For a full list of Mutators existing in ParlAI, check our [mutators][Mutators Reference].
:::{warning} New feature Mutators is a brand new feature in ParlAI. If you experience any issues with it, please file an issue on GitHub. :::
Usage¶
The --mutators
argument should be available for every script where a --task
argument is available. Simply begin adding it to use a mutated dataset.

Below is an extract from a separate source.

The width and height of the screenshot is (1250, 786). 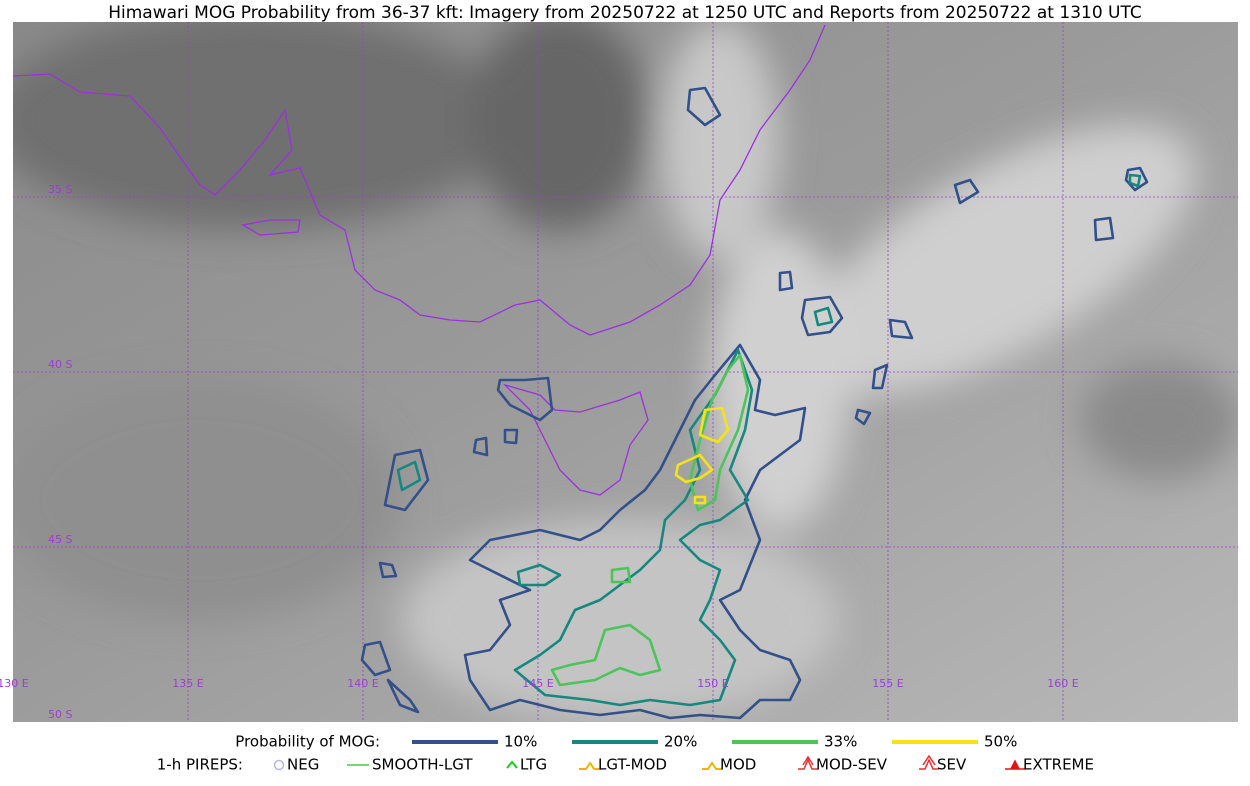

For example, one of the simplest mutators is flatten
, which just flattens
the conversation.
parlai display_data --task dailydialog --mutators flatten
Composability¶
Mutators are intentionally designed to be composable. That is, we can stack mututators on top of each other by specifying multiple on the command line:
parlai display_data -t dailydialog --mutators word_shuffle+flatten
parlai display_data -t dailydialog --mutators word_shuffle,flatten # equivalent
This runs the word_shuffle
mutator, and pipes the output to the flatten
mutator
Multi-task mutators¶
Mutators default to being applied on every task. For example, this applies the same mutators to both tasks (independently):
parlai display_data -t dailydialog,convai2 --mutators word_shuffle+flatten
If necessary, you may also supply mutators to specific tasks. Note that in this
case, you can only use the +
joiner, and ,
is unavailable.
parlai display_data -t dailydialog:mutators=word_shuffle,convai2:mutators=flatten+word_shuffle
Mutator arguments¶
Some mutators have additional arguments. For example, episode_shuffle
has an
argument preserve_context
.
parlai display_data -t dailydialog --mutators episode_shuffle --preserve_context True
Unfortunately, mutator arguments cannot be directly specified when using the --task X:mutators=
format. Instead, we can pass mutator arguments through the task argument.
parlai display_data -t dailydialog:mutators=episode_shuffle:preserve_context=True
Writing your own Mutators¶
Mutators are meant to be added too. Following other patterns in ParlAI, you can
add your own mutators by making sure you decorate your Mutator class with
@register_mutator("example_name")
before the script runs if you’re
using ParlAI in an IPython notebook; if you’ve checked out ParlAI code locally
to make your own modifications, you can add a new file in
parlai/mutators
.
ParlAI has 3 base classes for Mutators. Choosing the right base class is only about making bookkeeping easier.
MessageMutator
is used when you need to make changes to individual turns, and is no relationship between turns.EpisodeMutator
is when you want to make changes to whole conversations (episodes), but you want to keep the number of episodes fixed.ManyEpisodeMutator
is the most powerful setting, and lets you map each episode to 0 or more episodes. It is also slightly more complex.
:::{warning} Sharing Unlike you may expect from other parts of ParlAI, Mutators do not have any sort of sharing mechanism. There is always exactly one instance of each mutator specified on the command line. :::
For information on writing Mutators, please see the API Reference. As additional resources, we provide the following examples:
Word Shuffle: shows how to implement a simple
MessageMutator
.Episode Reverse: shows how to implement a simple
EpisodeMutator
.Flatten: shows how to implement a
ManyEpisodeMutator
.